EXTRACT TO READ:
===
[Date Prev][Date Next][Thread Prev][Thread Next][Date Index][Thread Index]

Re: [Xen-devel] HVM support for e820_host (Was: Bug: Limitation of <=2GB RAM in domU persists with 4.3.0)



On Tue, Sep 03, 2013 at 09:35:50PM +0100, Gordan Bobic wrote:
> First attempt at a test run predictably failed. I added e820_host=1
> to a VM config and tried starting it:
> 
> [root@normandy ~]# xl create /etc/xen/edi
> Parsing config from /etc/xen/edi
> libxl: error: libxl_x86.c:307:libxl__arch_domain_create: Failed
> while collecting E820 with: -3 (errno:-1)
> 
> libxl: error: libxl_create.c:901:domcreate_rebuild_done: cannot
> (re-)build domain: -3
> libxl: error: libxl_dm.c:1300:libxl__destroy_device_model: could not
> find device-model's pid for dom 1
> libxl: error: libxl.c:1415:libxl__destroy_domid:
> libxl__destroy_device_model failed for 1
> 
> xl-edi.log, qemu-dm-edi.log attached.
> Both actually look identical to previous logs before the patch.
> 
> Is this something that is clearly a consequence of the patch being
> incomplete? Or did I break something?

You are missing the hypervisor patch to set the E820 for HVM guests.
http://lists.xen.org/archives/html/xen-devel/2013-05/msg01603.html

And that should make it possible to "stash" the E820 in the hypervisor.

Then after that you will need to implement in the hvmloader.c the
XENMEM_memory_map hypercall to get the E820 and do something with it.
===
DATA SHOWN:
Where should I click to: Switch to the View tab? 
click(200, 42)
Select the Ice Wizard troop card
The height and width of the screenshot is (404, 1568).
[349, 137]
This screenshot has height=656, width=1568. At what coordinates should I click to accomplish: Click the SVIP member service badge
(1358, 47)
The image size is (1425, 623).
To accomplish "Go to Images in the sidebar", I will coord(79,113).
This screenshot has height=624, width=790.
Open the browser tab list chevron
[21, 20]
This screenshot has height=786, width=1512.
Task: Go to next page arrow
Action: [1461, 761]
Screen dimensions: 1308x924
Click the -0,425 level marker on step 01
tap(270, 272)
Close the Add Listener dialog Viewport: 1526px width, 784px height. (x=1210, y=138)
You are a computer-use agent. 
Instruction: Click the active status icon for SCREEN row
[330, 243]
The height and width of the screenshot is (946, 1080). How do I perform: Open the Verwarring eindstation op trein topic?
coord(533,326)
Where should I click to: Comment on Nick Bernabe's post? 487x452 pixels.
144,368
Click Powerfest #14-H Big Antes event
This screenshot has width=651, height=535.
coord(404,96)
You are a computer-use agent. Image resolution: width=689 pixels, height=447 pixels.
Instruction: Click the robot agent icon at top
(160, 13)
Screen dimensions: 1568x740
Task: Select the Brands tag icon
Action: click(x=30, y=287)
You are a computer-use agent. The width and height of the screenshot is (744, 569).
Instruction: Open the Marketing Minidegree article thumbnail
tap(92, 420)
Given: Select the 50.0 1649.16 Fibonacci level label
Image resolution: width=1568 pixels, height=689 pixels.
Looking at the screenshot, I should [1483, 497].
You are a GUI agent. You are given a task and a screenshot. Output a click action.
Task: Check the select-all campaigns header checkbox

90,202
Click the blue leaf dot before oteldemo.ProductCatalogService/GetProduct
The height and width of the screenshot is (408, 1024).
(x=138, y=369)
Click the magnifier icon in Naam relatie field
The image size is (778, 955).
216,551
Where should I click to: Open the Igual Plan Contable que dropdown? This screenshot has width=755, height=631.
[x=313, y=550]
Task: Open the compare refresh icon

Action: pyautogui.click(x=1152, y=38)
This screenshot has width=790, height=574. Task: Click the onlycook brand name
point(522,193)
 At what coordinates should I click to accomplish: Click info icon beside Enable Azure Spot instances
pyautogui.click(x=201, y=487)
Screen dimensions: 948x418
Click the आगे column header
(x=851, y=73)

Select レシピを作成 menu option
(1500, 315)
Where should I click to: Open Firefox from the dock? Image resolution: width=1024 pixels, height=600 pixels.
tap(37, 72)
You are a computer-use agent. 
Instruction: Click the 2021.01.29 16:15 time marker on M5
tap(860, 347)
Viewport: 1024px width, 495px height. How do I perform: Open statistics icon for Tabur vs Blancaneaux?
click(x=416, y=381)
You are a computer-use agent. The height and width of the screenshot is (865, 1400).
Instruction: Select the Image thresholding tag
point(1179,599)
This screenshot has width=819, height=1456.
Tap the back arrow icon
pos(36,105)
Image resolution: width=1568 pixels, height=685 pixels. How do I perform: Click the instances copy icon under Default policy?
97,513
===
OBJECTIVES:
1. From the Xen mailing list reply, explain in one to three sentences why starting the VM with e820_host=1 failed.
2. According to the Xen mailing list reply, in which file does the XENMEM_memory_map hypercall need to be implemented?
3. Continue the Xen mailing list reply about HVM support for e820_host, picking up after its final sentence.

TASK-BY-TASK OUTPUTS:
1. The hypervisor patch that sets the E820 for HVM guests had not been applied. That patch is what makes it possible to stash the E820 in the hypervisor.

2. hvmloader.c

3.
Oh, and something like this probably should do it - not compile tested
in any way:

diff --git a/xen/arch/x86/hvm/hvm.c b/xen/arch/x86/hvm/hvm.c
index 1fcaed0..7b38890 100644
--- a/xen/arch/x86/hvm/hvm.c
+++ b/xen/arch/x86/hvm/hvm.c
@@ -3146,6 +3146,7 @@ static long hvm_memory_op(int cmd, 
XEN_GUEST_HANDLE_PARAM(void) arg)
     case XENMEM_machine_memory_map:
     case XENMEM_machphys_mapping:
         return -ENOSYS;
+    case XENMEM_memory_map:
     case XENMEM_decrease_reservation:
         rc = do_memory_op(cmd, arg);
         current->domain->arch.hvm_domain.qemu_mapcache_invalidate = 1;
@@ -3216,10 +3217,10 @@ static long hvm_memory_op_compat32(int cmd, 
XEN_GUEST_HANDLE_PARAM(void) arg)
 
     switch ( cmd & MEMOP_CMD_MASK )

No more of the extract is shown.